The only condition to successfully exploit this vulnerability is that the file that we pass as $source_file is newer than the file that we pass as $cache_file.

    function adaptive_images_delete_stale_cache_image ( $source_file, $cache_file, $resolution ) {

        if ( file_exists( $cache_file ) ) {

            // Check image file timestamp.

            if ( filemtime( $cache_file ) >= filemtime( $source_file ) ) {

                return $cache_file;


            unlink( $cache_file );



Using relative paths we set as $source_file an image (or any other file) that exists in the website and as $cache_file (our target) the wp-config.php.
In this way it is almost certain that the image is more recent than the target file.

Some other variables should be manipulated to pass some checks and build the correct path of the target file.

This POC deletes the wp-config.php, test it carefully.


BONUS: LFI + Arbitrary file deletion = RCE

Combining the previous two vulnerabilities an attacker can obtain a bold (and not really stealth) Remote Code Execution on the server.

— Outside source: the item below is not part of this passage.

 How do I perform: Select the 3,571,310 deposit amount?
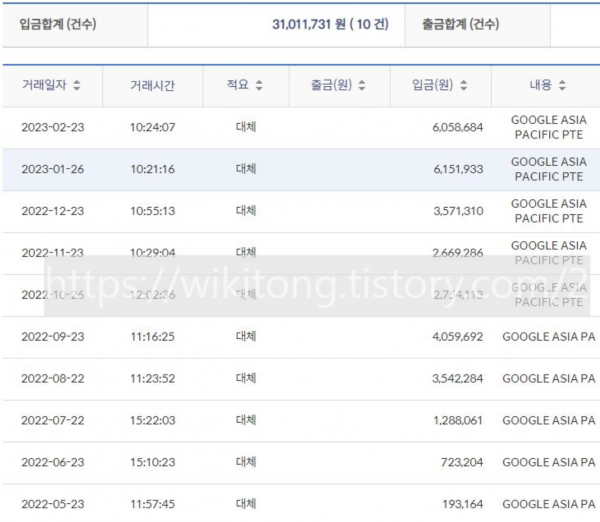[455, 211]
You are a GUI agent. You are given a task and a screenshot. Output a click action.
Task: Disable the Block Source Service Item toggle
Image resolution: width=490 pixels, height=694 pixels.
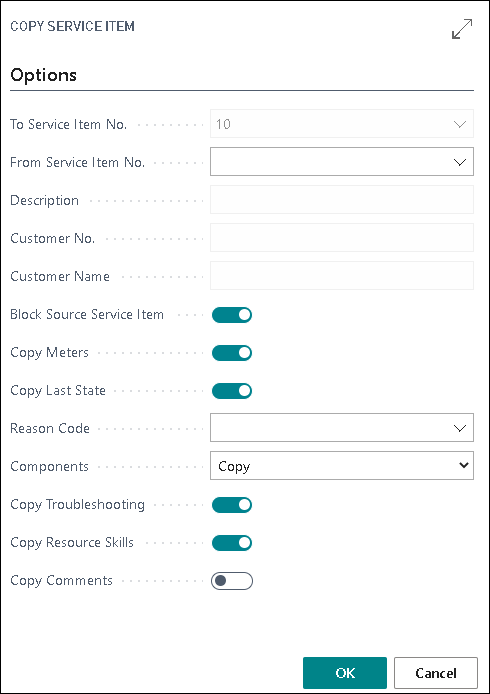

This is the exploit process:

  1. Dump the current wp-config.php
  2. Delete the current wp-config.php
  3. Install a fake WordPress alongside the real one (DB credentials are known, a random db_prefix should be chosen to not overwrite the current installation).
  4. Log in the fake WordPress to patch a plugin or theme file to set up a backdoor
  5. Use the backdoor to restore the previous wp-config.php and remove the fake WordPress installation from the database.

This process can be automated and executed in less than 1 minute. During the process the website will not be reachable (exploit).

Time Line

Date What
2019/07/08 Vulnerability reported to plugin developer company using the email found in code. No response.
2019/07/11 Vulnerability reported directly to plugin developer.
2019/07/11 The vulnerability was verified by the plugin developer.
2019/07/11 A fix was released in version 0.6.7.
2019/07/19 Public disclosure.

Special thanks to Takis @ Nevma for his availability and for the quick release of the fix.